Un tal Alonso Quijano, de Libia Stella Gómez

El Quijote punk

Oswaldo Osorio

Una película universitaria es ya de por sí una quijotada. Si bien Libia Stella Gómez tiene la experiencia de haber firmado ya tres largometrajes, uno de ellos documental[1], este proyecto se desarrolla con el apoyo de la Universidad Nacional y sus estudiantes. Y tal vez por eso es que esta película tiene un cierto espíritu de búsqueda y riesgo en sus componentes y tratamiento. Con una premisa atractiva por los cruces que propone, construye un relato lleno de variables y connotaciones tanto intimistas como de contexto.

Un viejo profesor de triste figura y un escudero que cuida vacas y caballos tienen una amistad forjada por el amor al Quijote y por cierta naturaleza marginal que los define. Son soñadores, por evasión el uno y por voluntad el otro. Tratan de mantener vivo el universo de Cervantes en medio de la indolencia de nuestro tiempo, abriéndose paso entre tanta violencia y el ruido de los nuevos afanes, en medio de una gran ciudad que poco tiene que ver con La Mancha medieval y de una generación de jóvenes que parecen estar blindados ante la poesía.

El contraste entre lo elaborado y sensible que puede ser el Quijote y lo básico y rabioso que puede ser el punk es el contrapunto que sostiene el ritmo del relato. La Dulcinea es una joven punkera y un profesor es el mismísimo Alonso Quijano.
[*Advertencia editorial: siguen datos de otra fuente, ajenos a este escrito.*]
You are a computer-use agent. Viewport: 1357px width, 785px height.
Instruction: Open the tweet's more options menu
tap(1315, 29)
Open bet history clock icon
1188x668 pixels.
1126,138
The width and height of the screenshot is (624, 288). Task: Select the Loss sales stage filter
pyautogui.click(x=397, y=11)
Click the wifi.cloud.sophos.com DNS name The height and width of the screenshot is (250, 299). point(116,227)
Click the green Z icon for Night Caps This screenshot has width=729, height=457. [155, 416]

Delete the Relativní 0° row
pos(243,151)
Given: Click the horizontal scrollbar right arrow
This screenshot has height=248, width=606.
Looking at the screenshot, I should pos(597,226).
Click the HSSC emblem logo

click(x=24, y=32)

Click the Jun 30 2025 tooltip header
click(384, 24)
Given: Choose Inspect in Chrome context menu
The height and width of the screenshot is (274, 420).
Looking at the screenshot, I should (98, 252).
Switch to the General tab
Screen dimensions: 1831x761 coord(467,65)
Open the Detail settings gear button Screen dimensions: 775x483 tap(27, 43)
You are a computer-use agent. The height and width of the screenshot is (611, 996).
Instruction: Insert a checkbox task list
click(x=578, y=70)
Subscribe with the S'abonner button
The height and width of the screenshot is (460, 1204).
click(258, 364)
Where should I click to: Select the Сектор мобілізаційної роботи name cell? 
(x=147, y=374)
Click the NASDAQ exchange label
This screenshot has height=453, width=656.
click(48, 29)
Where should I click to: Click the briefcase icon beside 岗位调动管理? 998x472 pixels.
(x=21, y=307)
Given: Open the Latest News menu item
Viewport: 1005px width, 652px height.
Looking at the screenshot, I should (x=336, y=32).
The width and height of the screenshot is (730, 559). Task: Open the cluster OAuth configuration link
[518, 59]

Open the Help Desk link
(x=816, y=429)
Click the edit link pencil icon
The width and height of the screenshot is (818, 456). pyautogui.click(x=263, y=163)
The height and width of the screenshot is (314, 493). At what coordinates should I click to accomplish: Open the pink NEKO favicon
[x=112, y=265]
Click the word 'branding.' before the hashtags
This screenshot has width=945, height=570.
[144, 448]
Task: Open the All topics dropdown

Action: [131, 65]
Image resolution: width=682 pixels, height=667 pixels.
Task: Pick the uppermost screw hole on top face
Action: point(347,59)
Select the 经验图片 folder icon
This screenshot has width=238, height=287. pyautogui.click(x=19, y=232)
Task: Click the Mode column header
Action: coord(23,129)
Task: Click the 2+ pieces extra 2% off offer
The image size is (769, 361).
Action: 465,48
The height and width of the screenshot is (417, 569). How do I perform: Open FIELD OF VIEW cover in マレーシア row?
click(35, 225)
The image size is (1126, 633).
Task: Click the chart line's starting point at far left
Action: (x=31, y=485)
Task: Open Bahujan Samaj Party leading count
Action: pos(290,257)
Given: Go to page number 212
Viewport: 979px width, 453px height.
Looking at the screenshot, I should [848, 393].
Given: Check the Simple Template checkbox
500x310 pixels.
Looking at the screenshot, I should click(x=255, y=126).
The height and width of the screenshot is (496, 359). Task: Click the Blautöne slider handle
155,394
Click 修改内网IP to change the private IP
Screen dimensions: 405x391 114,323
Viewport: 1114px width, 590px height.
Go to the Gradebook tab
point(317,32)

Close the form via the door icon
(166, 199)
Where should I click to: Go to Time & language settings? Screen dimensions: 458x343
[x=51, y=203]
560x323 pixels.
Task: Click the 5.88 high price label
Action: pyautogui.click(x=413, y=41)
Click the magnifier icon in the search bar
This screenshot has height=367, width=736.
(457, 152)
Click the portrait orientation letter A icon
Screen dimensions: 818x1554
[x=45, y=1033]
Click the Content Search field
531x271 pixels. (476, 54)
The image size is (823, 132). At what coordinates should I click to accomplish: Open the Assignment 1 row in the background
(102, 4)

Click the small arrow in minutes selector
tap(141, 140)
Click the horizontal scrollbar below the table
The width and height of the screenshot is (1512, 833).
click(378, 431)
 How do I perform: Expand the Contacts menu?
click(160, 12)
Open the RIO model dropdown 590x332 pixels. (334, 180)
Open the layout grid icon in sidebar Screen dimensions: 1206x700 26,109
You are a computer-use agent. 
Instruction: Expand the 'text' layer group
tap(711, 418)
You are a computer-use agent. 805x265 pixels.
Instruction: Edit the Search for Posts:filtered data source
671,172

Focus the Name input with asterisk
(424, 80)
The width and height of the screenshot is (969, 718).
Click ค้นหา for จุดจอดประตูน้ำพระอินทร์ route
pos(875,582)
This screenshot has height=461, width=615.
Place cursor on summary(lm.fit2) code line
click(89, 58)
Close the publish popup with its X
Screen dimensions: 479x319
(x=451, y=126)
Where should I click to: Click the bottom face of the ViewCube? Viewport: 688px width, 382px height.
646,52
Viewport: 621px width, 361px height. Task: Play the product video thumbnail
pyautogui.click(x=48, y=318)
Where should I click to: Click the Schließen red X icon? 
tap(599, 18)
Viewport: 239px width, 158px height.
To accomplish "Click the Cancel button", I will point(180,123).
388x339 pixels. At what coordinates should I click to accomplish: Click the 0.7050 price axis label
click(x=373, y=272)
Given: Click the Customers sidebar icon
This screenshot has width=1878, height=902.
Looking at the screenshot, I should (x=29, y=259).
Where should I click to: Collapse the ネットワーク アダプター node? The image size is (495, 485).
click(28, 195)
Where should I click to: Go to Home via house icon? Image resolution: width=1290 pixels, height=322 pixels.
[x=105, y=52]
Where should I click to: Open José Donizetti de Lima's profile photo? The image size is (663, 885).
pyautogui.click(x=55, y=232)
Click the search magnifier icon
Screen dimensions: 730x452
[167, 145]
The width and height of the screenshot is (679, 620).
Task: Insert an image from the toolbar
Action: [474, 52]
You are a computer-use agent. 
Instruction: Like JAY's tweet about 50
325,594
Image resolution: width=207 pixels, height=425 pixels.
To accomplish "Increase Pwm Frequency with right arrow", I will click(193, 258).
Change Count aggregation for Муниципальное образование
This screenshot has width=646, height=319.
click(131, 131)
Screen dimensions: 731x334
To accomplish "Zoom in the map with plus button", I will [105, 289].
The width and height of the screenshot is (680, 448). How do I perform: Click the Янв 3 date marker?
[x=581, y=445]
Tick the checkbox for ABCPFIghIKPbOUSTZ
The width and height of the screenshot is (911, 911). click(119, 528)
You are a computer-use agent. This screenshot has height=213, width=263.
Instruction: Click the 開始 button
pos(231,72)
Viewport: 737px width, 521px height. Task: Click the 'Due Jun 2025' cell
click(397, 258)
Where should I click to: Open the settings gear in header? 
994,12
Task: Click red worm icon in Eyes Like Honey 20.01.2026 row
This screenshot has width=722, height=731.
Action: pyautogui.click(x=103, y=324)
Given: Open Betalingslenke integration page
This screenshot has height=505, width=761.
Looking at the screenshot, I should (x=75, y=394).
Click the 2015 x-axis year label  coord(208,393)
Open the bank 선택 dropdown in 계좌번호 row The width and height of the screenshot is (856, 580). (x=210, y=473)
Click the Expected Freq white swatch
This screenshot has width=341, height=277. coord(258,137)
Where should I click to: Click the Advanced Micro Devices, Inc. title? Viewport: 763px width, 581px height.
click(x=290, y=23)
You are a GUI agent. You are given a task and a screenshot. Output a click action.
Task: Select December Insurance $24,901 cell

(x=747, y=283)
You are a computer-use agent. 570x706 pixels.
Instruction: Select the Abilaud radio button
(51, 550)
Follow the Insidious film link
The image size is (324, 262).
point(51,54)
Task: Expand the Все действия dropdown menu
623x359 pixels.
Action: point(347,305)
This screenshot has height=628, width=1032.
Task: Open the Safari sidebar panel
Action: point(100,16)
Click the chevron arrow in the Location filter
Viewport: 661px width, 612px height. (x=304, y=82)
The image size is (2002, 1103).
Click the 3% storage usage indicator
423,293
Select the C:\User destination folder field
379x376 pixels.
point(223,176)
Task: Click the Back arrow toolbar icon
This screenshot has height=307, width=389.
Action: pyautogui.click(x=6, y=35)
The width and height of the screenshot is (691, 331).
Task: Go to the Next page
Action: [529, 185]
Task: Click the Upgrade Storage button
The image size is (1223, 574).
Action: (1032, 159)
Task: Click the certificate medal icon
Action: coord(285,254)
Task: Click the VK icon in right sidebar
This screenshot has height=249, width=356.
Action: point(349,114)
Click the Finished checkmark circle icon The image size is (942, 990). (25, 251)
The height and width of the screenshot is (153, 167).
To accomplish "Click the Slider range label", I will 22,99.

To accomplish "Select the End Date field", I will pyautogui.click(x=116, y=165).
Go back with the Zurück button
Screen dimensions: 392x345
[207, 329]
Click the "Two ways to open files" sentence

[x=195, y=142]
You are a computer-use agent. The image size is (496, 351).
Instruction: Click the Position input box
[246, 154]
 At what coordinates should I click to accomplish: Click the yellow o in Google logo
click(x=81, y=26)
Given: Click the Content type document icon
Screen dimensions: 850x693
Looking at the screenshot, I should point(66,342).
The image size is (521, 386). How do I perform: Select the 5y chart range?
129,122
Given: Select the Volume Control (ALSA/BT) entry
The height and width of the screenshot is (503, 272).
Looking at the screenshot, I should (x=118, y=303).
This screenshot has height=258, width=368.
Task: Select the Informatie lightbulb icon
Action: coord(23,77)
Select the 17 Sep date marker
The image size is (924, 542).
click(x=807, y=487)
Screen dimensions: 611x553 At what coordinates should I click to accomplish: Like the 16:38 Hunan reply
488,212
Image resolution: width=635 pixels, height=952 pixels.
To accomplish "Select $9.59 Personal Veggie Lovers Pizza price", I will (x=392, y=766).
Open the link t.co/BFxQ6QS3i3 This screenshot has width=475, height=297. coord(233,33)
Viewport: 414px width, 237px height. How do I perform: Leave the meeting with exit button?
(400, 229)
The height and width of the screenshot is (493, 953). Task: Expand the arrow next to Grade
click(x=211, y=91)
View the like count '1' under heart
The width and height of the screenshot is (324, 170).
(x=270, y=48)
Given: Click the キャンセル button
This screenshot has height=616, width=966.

Pero la identificación con esa joven tiene unas implicaciones más profundas en la historia, ella es la imagen que, para el protagonista, conecta con el violento pasado del país, convirtiéndolo en una víctima más que, como los todos demás, lidia a su manera con esa carga.

Aunque este contrapunto parece lo más visible de la película, en realidad el relato es movido por ese sancho gentil y despistado. Él termina siendo el hilo conductor y el punto de vista. Es el escudero de la trama, quien desenrolla la adversa vida de Quijano y arroja luz sobre los detalles de la historia. Fue una acertada decisión del guion, pues este personaje le da versatilidad al punto de vista, debido a sus distintas facetas dentro de la historia. Incluso, él mismo tiene su trama y conflicto, por lo que no es solo una excusa narrativa, y Álvaro Rodríguez calza al dedillo ese agradable y útil personaje en esta película.   

…en realidad el relato es movido por ese sancho gentil y despistado. Él termina siendo el hilo conductor y el punto de vista.

Paralelamente, hay una línea narrativa del pasado que está construida inteligentemente, desde el envejecido acabado de la imagen, hasta ese extrañamiento de verla entrometiéndose en el relato, sembrando la intriga en el espectador, a quien le anuncia que esa no solo es una historia de locura y amor a los libros. Y efectivamente, la violencia del país, sus oscuros acontecimientos y las repercusiones en decenas de miles de víctimas se despliegan como ese fondo adverso y fuera de cuadro de este relato.

Pero, en general, sí es una película sobre la locura, la de un hombre y la de un país sumido en décadas de conflictos y violencia. Y entre la una y la otra el relato juega con distintos tonos: comedia, drama, intriga, película juvenil, farsa y fábula. Algo que no todas las películas que lo tienen logran capitalizarlo, pero aquí no molesta, porque esa diversidad de códigos están orgánicamente integrados en la narración y esta combinación se convierte en una de sus principales virtudes. Tal vez sea ese personaje de Sancho como mediador, o el campus de la universidad como un gran y privilegiado espacio que conecta los elementos, o el buen pulso de la directora que supo elaborar sus costuras… seguramente es todo al mismo tiempo.  

…el relato juega con distintos tonos: comedia, drama, intriga, película juvenil, farsa y fábula.

A pesar de que a su clímax tal vez le faltó intensidad y que por momentos la puesta en escena parece resentirse del largo y discontinuo proceso de rodaje (con la muerte y reemplazo de su actor principal incluida), se trata de una película entrañable y estimulante, con muchas imágenes bellas y poéticas, como la del Quijote y Sancho cruzando la ciudad en Vespas. Una quijotada como tantas del cine nacional, que también da cuenta de la consolidación de la obra de una de las pocas directoras que tiene el país. 


[1] Aunque hay otro documental, El traje nuevo del emperador (2014), distribuido anónimamente, en principio, y del que se habla en la entrevista que se encuentra en esta edición.